Mitch Landrieu, a national co-chair for the Biden campaign, told CNN that Sanders’ comparisons to the Vietnam War were an “over-exaggeration.” A March poll conducted by the Harvard Institute of Politics found that 18- to 29-year-olds were less likely to say the Israeli-Palestinian conflict was the national issue that concerned them most, compared to issues like the economy, immigration and abortion.

But it isn’t just on Gaza that Sanders has been pushing Biden and his aides. He’s urging them to shift campaign strategy to not just contrast Biden with Trump but to lay out ambitious goals on healthcare, education, child care and workers’ rights.

Biden’s State of the Union address, which his advisors point to as a roadmap for his second term, was a “general start,” Sanders said, but he added that Biden has to do more to inspire voters.

Yet top advisors to the president, long a stalwart of the Democratic center-left, and Sanders, the undisputed leader of the party’s progressive wing, say the two men share more traits than their ideological stances would indicate.

For one, they both hold a core belief that government should be a force for good.

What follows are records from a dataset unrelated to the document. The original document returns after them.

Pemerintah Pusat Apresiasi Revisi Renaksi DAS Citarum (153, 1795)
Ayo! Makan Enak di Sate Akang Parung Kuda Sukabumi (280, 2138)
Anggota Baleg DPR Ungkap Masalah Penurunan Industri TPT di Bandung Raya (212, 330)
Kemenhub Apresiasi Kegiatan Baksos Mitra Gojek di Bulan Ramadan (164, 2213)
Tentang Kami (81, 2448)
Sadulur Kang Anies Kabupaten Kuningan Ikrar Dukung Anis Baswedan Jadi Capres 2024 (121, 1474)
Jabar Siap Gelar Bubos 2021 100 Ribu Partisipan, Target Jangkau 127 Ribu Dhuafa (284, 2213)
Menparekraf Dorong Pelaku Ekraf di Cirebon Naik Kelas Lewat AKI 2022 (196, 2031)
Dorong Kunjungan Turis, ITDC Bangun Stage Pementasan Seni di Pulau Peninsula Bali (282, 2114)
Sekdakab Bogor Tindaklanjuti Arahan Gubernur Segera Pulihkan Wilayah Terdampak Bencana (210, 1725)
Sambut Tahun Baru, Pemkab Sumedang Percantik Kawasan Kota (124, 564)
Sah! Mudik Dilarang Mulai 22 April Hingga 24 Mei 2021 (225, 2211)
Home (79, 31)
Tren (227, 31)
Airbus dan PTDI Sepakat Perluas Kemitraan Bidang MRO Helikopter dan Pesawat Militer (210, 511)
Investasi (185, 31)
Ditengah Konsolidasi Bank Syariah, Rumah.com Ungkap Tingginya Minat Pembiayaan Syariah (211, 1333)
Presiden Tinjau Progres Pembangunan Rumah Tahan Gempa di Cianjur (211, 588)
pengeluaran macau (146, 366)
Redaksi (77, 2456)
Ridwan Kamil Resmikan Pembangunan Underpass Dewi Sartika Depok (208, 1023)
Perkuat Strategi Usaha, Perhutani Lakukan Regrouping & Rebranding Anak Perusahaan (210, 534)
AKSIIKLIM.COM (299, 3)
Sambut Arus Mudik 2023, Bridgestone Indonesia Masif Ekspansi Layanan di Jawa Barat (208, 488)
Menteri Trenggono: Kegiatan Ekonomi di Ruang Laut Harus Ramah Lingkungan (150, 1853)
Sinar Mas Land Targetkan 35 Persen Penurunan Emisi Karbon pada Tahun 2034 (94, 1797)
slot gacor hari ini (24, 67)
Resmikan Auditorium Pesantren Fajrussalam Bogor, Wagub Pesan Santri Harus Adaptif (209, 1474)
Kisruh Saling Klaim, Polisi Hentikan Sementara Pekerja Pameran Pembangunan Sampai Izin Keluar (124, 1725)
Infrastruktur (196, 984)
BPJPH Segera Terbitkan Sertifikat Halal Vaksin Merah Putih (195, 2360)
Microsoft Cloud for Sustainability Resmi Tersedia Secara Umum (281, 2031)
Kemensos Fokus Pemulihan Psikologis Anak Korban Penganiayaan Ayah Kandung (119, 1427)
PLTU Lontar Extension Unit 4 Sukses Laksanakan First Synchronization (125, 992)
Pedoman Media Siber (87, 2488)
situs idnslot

Their political careers are anchored in small, sparsely populated states that exposed them to the most hyperlocal and grassroots of politics. They have a sense of pragmatism about working within the political system’s realities, even if Sanders works to push those boundaries and Biden governs inside them.

Biden, as vice president, was the rare establishment Democrat who was warm to Sanders during the senator’s first presidential bid.

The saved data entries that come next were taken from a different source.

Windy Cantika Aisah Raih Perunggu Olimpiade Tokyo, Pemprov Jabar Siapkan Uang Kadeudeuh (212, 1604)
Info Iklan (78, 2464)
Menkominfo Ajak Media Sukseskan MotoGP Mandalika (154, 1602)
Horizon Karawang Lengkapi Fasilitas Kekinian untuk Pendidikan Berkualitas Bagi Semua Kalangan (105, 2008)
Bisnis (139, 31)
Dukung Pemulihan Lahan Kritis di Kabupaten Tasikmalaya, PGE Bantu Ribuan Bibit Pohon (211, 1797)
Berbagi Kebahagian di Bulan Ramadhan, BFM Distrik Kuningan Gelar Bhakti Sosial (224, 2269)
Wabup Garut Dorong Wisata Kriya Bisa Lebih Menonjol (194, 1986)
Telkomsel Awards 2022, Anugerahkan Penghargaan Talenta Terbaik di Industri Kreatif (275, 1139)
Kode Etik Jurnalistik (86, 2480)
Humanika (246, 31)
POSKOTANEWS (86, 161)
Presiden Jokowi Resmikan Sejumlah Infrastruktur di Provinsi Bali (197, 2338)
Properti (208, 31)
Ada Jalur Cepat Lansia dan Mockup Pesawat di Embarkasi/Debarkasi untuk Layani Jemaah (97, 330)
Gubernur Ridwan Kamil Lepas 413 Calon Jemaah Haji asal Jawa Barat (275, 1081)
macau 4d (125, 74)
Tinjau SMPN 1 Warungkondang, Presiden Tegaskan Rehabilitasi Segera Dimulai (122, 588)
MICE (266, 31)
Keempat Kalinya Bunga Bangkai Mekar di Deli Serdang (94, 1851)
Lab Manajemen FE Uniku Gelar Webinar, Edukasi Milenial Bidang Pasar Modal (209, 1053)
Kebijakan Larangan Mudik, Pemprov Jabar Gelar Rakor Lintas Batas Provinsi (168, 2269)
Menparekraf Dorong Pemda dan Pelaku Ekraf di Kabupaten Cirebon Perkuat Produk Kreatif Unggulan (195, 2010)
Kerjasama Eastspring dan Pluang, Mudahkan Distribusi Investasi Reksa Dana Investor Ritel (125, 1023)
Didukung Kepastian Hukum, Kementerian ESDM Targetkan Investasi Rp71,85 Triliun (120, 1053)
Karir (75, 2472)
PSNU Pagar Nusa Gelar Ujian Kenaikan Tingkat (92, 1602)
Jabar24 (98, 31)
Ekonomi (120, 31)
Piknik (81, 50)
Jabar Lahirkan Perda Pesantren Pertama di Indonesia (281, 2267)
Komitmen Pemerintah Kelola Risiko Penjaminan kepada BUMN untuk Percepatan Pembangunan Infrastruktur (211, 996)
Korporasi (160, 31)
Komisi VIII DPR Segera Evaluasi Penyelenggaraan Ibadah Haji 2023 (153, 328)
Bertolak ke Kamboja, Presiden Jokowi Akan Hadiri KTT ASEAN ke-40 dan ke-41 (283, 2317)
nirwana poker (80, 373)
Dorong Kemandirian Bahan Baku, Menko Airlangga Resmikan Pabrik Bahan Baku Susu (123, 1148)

“I know he felt that while there was a lot of hostility within the Democratic Party and in the top ranks … he felt warmth and positivity from Joe Biden,” said Faiz Shakir, who served as campaign manager for Sanders’ 2020 campaign and remains a close political advisor.

Now, Sanders is determined to ensure Trump doesn’t win again.

“I see this as an enormously important election that I for one will not sit out,” Sanders said. “I’ll be active.”

Kim writes for the Associated Press. AP writer Lisa Rathke in Marshfield, Vt., contributed to this report.